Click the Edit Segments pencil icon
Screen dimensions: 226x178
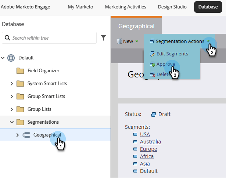click(153, 54)
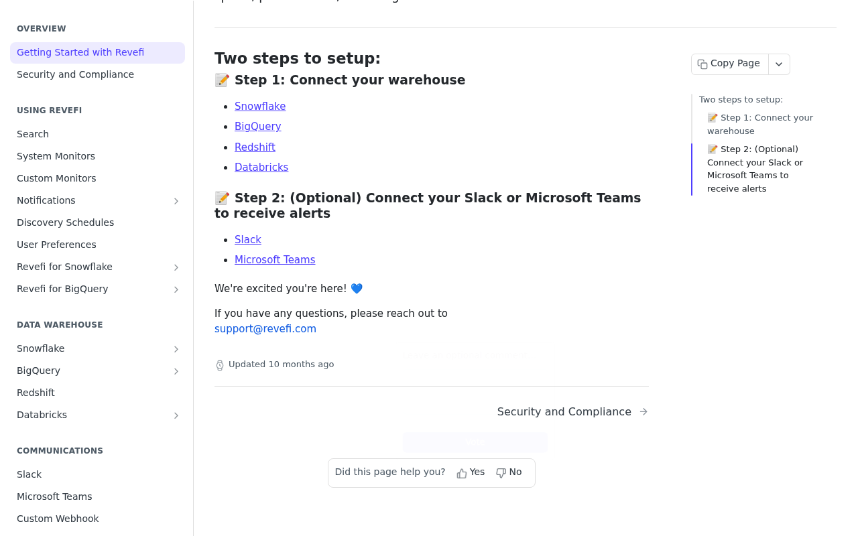Click the support@revefi.com email link

tap(265, 329)
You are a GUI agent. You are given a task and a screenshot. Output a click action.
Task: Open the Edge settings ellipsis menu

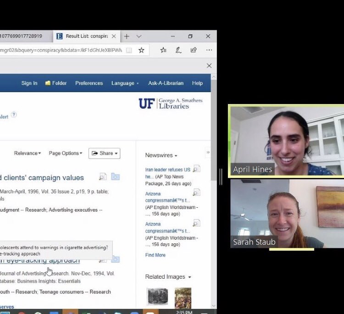click(209, 50)
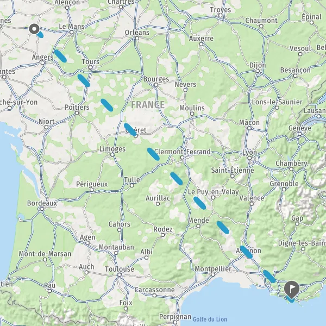Click the Bordeaux city marker
This screenshot has width=326, height=326.
click(42, 209)
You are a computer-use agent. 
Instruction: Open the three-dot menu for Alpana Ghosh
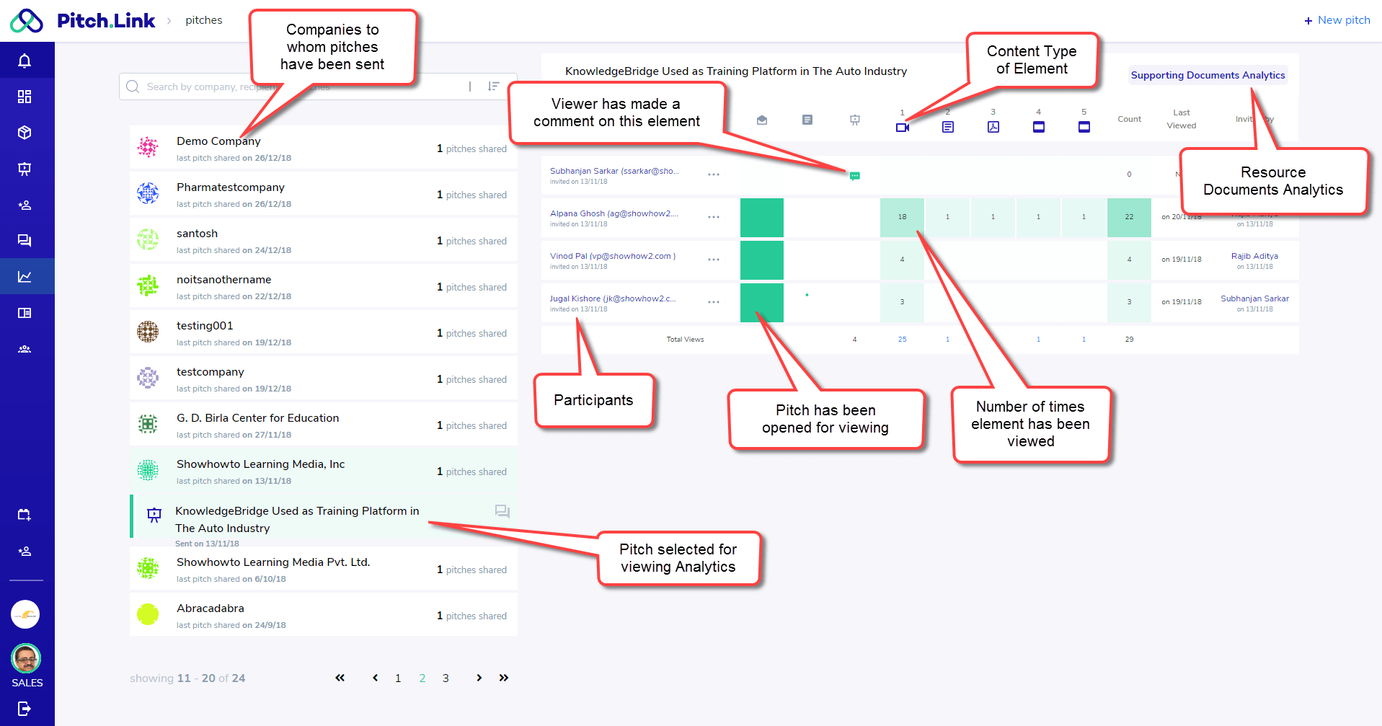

◆ **Task objective**: With the pictures excluded, retype exactly the lines from the one containing "You are a GUI" through the last line of the listing, both ends included.

◆ **Task result**:
You are a GUI agent. You are given a task and a screenshot. Output a click action.
Task: Open the Edge settings ellipsis menu

click(209, 50)
Click the Bordeaux city marker
This screenshot has width=326, height=326.
click(42, 209)
You are a computer-use agent. 
Instruction: Open the three-dot menu for Alpana Ghosh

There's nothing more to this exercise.